Ce choix entraînant à l'évidence une nouvelle ligne éditoriale pour l'émission, correspond au voeu de renouveau de la société intimée ; il suffit à justifier le choix de la nouvelle société de production 3ième Oeil, sans qu'il y ait lieu d'établir un comparatif entre les deux versions mises au point par l'ancien et le nouveau producteur.
Il ressort de l'ensemble de ces éléments que l'appelante, sur laquelle pèse la charge de la preuve, ne démontre pas un quelconque manquement de la société Paris Première à son obligation de loyauté ; elle n'établit pas l'existence d'un stratagème pour procéder à son éviction ou de vices affectant la procédure d'appel d'offres.
En troisième lieu, sur le fondement de l'article 1382 du Code civil, la société Belleville Production reproche également à la société Paris Première d'avoir commis une faute par son action parasitaire.
En application des dispositions de l'article 563 du Code de procédure civile l'appelante est en droit de d'invoquer un moyen nouveau, de sorte que cette demande est recevable, contrairement à ce que soutient l'intimée.
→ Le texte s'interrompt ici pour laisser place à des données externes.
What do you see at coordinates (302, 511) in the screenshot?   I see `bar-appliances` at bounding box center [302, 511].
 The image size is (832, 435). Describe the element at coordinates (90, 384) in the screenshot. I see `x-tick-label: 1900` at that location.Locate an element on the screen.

Mais il ne peut être fait grief à la société Paris Belleville d'agissements parasitaires pour avoir poursuivi avec un autre producteur la même émission, alors qu'elle est seule propriétaire du format et du titre de l'émission "Ça balance à Paris". Par ailleurs, il est acquis que le changement de producteur a permis l'arrivée d'un nouveau présentateur et donc d'une nouvelle ligne éditoriale.
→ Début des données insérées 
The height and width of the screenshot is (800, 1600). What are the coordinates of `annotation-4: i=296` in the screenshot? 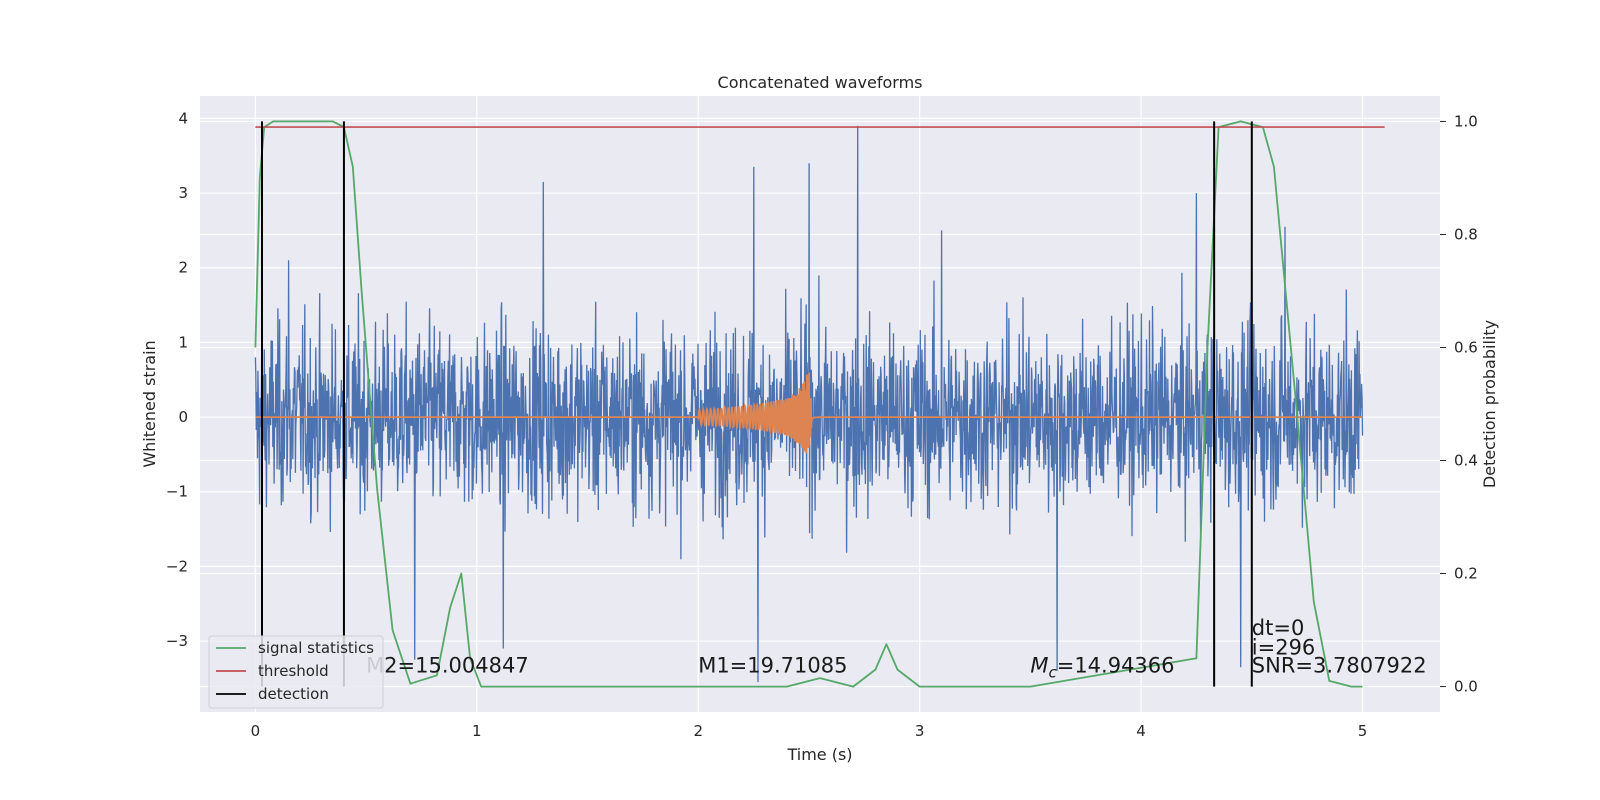 It's located at (1284, 648).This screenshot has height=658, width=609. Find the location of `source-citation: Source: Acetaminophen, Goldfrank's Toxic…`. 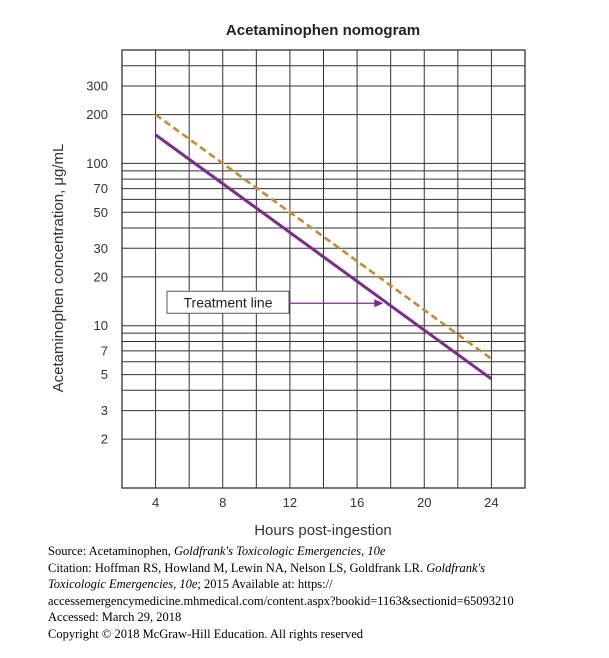

source-citation: Source: Acetaminophen, Goldfrank's Toxic… is located at coordinates (326, 593).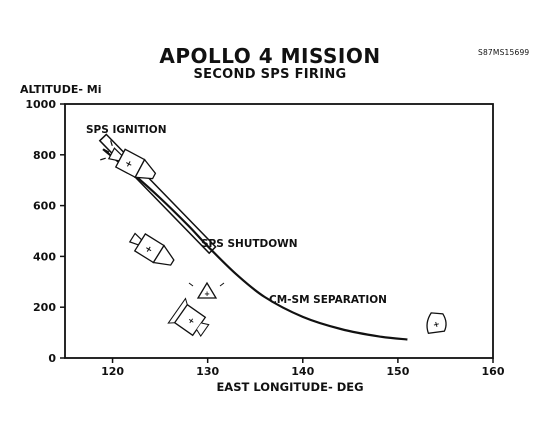 The width and height of the screenshot is (540, 434). I want to click on annotation-sps-ignition: SPS IGNITION, so click(126, 130).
Enfin, la société Belleville Production ne précise nullement quels ont été les financements dont aurait profité la société Paris Première sans bourse délié ou en quoi a consisté son investissement intellectuel qui procurerait un avantage concurrentiel à cette dernière, de sorte qu'elle n'apporte pas la preuve du préjudice allégué.
Dans ces conditions elle ne peut être que déboutée de toutes ses prétentions.
L'équité commande d'allouer à la société Paris Première une indemnité de 15 000 sur le fondement de l'article 700 du Code de procédure civile.
Par ces motifs Statuant par arrêt contradictoire, Confirme le jugement rendu le 3 décembre 2012 en toutes ses dispositions, hormis sur l'article 700 du Code de procédure civile. Statuant à nouveau de ce seul chef, Condamne la société Belleville Production à verser à la société Paris Première la somme globale de 15 000 en vertu de l'article 700 du Code de procédure civile, Y ajoutant, Dit recevable la demande de la société Belleville Production fondée sur l'article 1382 du Code civil, Mais la rejette, Condamne la société Belleville Production aux dépens d'appel.